> _Document text_:
= = = = =

Thanks for any suggestions,
CCC


----------



## Jdinh04 (Oct 7, 2004)

I am having problems with growing moss as well, I currently have some attached to my driftwood in my 20g with C02, we'll have to see what it looks like in weeks. I have a bunch extras and placed them in a jar. I will be getting 2 nize size softball of java moss soon, and i'll probably add that to another tank or something and see how it does.


----------



## iris600 (Feb 12, 2004)

I have never recieved dead and brown moss, that said, I let my extra moss float at the top of my aquarium and it quickly grew too large. I have since moved all moss not attached to my driftwood elsewhere. I think proper ferts, good light, and handpicking out the dead moss should do the trick. As far as on the windowsill, this stuff really isn't difficult to grow. As a child I grew it in a goldfish tank with one shoplight, and it lived for years.


----------



## depthc (Mar 7, 2004)

Ive never received browned java moss. Its tough stuff so it ships very well. Most likely it was sold to you in poor condition and because of this you have had to wait it out and watch for it to grow. Ive had much better luck growing java moss when i received it healthy.

Andrew


----------



## trenac (Jul 16, 2004)

Java Moss should be green when you purchase it, if your LFS is receiving brown moss then they are getting poor quality moss. You may want to trim back the moss and try pulling out the dead pieces, however that may be tedious work. Other wise just give it some time and all you should see is green.


----------



## TripleC (Mar 11, 2005)

The moss I got was from aquariumplants.com...not from my LFS. It definitely showed up brown. However, as I mentioned before, someone at my LFS told me that it was normal to come that way and would grow green with time. It deifinitely did grow and pearl a little bit, but it's just not as pretty as I'd like.

So what's the consensus on the window sill idea? Would it grow if I put it into a glass jar with some tank water and ferts?


----------



## Jdinh04 (Oct 7, 2004)

Maybe there wasn't damped enough, give it some time and it should grow.


----------



## MatPat (Mar 22, 2004)

It should do just fine in a glass jar on a window sill but I would keep an eye out for algae and green water. The sun is much stronger than aquarium lighting.

I have made green water by adding a few grains of Miracle Grow to a quart jar and left it on a window sill. I have had it happen within a few days in direct sun.

I would probably just use some aquarium water and do water changes on the jar when you do them on your tank. Why don't you just put a small amount of your moss in a jar and see what happens? What can it hurt?

If you decide to do it, post your results. It would be interesting to find out how it works!


----------



## TripleC (Mar 11, 2005)

= = = = =

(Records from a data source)
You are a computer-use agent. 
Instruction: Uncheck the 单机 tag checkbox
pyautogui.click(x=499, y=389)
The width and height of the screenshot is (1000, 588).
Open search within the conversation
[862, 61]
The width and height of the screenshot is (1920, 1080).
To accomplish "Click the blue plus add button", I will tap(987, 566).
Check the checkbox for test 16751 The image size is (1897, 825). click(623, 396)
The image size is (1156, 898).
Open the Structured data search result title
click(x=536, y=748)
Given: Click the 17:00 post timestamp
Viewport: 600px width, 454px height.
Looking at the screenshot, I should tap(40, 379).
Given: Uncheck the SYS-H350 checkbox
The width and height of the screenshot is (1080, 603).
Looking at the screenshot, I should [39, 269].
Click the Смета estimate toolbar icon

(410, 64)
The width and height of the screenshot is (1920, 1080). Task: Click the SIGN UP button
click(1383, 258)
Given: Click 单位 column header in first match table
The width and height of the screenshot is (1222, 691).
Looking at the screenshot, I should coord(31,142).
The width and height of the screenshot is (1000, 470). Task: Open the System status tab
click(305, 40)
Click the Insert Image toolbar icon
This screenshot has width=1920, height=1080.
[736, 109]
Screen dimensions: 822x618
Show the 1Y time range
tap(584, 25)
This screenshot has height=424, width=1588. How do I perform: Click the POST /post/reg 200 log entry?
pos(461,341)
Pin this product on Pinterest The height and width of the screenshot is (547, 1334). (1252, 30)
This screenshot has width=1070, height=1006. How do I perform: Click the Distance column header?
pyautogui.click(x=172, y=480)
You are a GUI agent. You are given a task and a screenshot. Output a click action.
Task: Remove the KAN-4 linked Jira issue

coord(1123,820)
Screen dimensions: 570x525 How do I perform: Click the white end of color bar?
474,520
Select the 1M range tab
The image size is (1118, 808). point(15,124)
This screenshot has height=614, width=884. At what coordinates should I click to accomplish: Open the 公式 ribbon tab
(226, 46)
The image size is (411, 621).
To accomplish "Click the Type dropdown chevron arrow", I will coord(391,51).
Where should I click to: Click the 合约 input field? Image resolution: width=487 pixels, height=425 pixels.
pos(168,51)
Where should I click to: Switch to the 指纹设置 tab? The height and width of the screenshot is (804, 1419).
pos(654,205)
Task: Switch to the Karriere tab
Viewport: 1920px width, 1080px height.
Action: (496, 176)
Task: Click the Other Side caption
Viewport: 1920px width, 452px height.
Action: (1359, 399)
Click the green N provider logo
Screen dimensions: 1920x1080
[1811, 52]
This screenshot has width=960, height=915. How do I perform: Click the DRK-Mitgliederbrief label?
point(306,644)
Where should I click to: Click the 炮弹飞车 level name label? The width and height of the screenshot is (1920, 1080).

= = = = =

> _The tasks_:
1. List every distinct username that appears as a post heading in the java moss thread, each only once.
2. In the java moss thread, where did TripleC get the moss?
3. Reproduce the java moss thread from "I have never" to "lived for years.", inclusive.

> _Exercise answers_:
1. Jdinh04, iris600, depthc, trenac, TripleC, MatPat

2. From aquariumplants.com, not from the LFS.

3.
I have never recieved dead and brown moss, that said, I let my extra moss float at the top of my aquarium and it quickly grew too large. I have since moved all moss not attached to my driftwood elsewhere. I think proper ferts, good light, and handpicking out the dead moss should do the trick. As far as on the windowsill, this stuff really isn't difficult to grow. As a child I grew it in a goldfish tank with one shoplight, and it lived for years.